Dataset entries:
· · ·

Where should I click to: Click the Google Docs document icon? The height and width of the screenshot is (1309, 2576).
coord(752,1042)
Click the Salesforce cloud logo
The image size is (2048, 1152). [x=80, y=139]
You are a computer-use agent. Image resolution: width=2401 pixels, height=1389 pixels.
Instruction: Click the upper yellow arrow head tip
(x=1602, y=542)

· · ·

Transcribe all of the data above, character for character.

Result below:
Where should I click to: Click the Google Docs document icon? The height and width of the screenshot is (1309, 2576).
coord(752,1042)
Click the Salesforce cloud logo
The image size is (2048, 1152). [x=80, y=139]
You are a computer-use agent. Image resolution: width=2401 pixels, height=1389 pixels.
Instruction: Click the upper yellow arrow head tip
(x=1602, y=542)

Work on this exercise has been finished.